### DATASET ENTRIES:
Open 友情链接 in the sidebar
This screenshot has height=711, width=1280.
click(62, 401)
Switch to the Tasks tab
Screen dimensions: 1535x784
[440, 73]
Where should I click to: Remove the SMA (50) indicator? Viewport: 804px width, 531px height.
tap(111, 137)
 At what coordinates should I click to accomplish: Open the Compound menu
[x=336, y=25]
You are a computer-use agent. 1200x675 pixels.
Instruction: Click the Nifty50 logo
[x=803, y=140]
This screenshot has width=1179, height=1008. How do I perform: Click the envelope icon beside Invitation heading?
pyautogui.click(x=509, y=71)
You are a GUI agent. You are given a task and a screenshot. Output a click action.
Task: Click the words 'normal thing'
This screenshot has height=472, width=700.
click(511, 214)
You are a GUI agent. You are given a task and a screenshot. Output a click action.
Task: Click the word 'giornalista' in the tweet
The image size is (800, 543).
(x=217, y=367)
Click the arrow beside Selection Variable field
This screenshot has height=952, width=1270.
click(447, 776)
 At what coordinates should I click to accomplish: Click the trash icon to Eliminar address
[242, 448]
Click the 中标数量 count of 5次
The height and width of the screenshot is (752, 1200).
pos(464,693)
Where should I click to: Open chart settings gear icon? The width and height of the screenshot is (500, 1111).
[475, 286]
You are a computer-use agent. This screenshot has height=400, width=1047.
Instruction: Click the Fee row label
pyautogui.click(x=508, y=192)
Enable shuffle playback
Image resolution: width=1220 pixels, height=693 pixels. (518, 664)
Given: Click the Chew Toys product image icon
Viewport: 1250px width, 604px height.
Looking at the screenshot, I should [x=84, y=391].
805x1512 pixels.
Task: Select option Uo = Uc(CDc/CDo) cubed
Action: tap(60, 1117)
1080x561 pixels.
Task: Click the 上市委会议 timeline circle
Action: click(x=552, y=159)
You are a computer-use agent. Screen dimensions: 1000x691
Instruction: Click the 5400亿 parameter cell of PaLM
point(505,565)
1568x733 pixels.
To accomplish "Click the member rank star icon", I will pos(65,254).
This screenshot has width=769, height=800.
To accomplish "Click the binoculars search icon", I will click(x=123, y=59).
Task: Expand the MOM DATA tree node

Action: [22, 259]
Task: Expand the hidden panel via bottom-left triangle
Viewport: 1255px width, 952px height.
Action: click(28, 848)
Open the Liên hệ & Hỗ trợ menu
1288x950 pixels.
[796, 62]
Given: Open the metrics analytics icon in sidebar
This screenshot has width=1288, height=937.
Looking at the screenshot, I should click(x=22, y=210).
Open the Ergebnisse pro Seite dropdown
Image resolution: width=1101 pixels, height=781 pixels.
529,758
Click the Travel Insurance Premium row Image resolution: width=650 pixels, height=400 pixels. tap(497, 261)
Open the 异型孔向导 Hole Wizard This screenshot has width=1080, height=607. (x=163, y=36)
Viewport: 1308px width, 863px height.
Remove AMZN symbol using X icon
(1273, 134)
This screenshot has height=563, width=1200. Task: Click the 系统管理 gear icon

### TASK REQUIREMENTS:
Reproduce the listing above exactly.

### SOLUTION TO THIS PROBLEM:
Open 友情链接 in the sidebar
This screenshot has height=711, width=1280.
click(62, 401)
Switch to the Tasks tab
Screen dimensions: 1535x784
[440, 73]
Where should I click to: Remove the SMA (50) indicator? Viewport: 804px width, 531px height.
tap(111, 137)
 At what coordinates should I click to accomplish: Open the Compound menu
[x=336, y=25]
You are a computer-use agent. 1200x675 pixels.
Instruction: Click the Nifty50 logo
[x=803, y=140]
This screenshot has width=1179, height=1008. How do I perform: Click the envelope icon beside Invitation heading?
pyautogui.click(x=509, y=71)
You are a GUI agent. You are given a task and a screenshot. Output a click action.
Task: Click the words 'normal thing'
This screenshot has height=472, width=700.
click(511, 214)
You are a GUI agent. You are given a task and a screenshot. Output a click action.
Task: Click the word 'giornalista' in the tweet
The image size is (800, 543).
(x=217, y=367)
Click the arrow beside Selection Variable field
This screenshot has height=952, width=1270.
click(447, 776)
 At what coordinates should I click to accomplish: Click the trash icon to Eliminar address
[242, 448]
Click the 中标数量 count of 5次
The height and width of the screenshot is (752, 1200).
pos(464,693)
Where should I click to: Open chart settings gear icon? The width and height of the screenshot is (500, 1111).
[475, 286]
You are a computer-use agent. This screenshot has height=400, width=1047.
Instruction: Click the Fee row label
pyautogui.click(x=508, y=192)
Enable shuffle playback
Image resolution: width=1220 pixels, height=693 pixels. (518, 664)
Given: Click the Chew Toys product image icon
Viewport: 1250px width, 604px height.
Looking at the screenshot, I should [x=84, y=391].
805x1512 pixels.
Task: Select option Uo = Uc(CDc/CDo) cubed
Action: tap(60, 1117)
1080x561 pixels.
Task: Click the 上市委会议 timeline circle
Action: click(x=552, y=159)
You are a computer-use agent. Screen dimensions: 1000x691
Instruction: Click the 5400亿 parameter cell of PaLM
point(505,565)
1568x733 pixels.
To accomplish "Click the member rank star icon", I will pos(65,254).
This screenshot has width=769, height=800.
To accomplish "Click the binoculars search icon", I will click(x=123, y=59).
Task: Expand the MOM DATA tree node

Action: [22, 259]
Task: Expand the hidden panel via bottom-left triangle
Viewport: 1255px width, 952px height.
Action: click(28, 848)
Open the Liên hệ & Hỗ trợ menu
1288x950 pixels.
[796, 62]
Given: Open the metrics analytics icon in sidebar
This screenshot has width=1288, height=937.
Looking at the screenshot, I should click(x=22, y=210).
Open the Ergebnisse pro Seite dropdown
Image resolution: width=1101 pixels, height=781 pixels.
529,758
Click the Travel Insurance Premium row Image resolution: width=650 pixels, height=400 pixels. tap(497, 261)
Open the 异型孔向导 Hole Wizard This screenshot has width=1080, height=607. (x=163, y=36)
Viewport: 1308px width, 863px height.
Remove AMZN symbol using X icon
(1273, 134)
This screenshot has height=563, width=1200. Task: Click the 系统管理 gear icon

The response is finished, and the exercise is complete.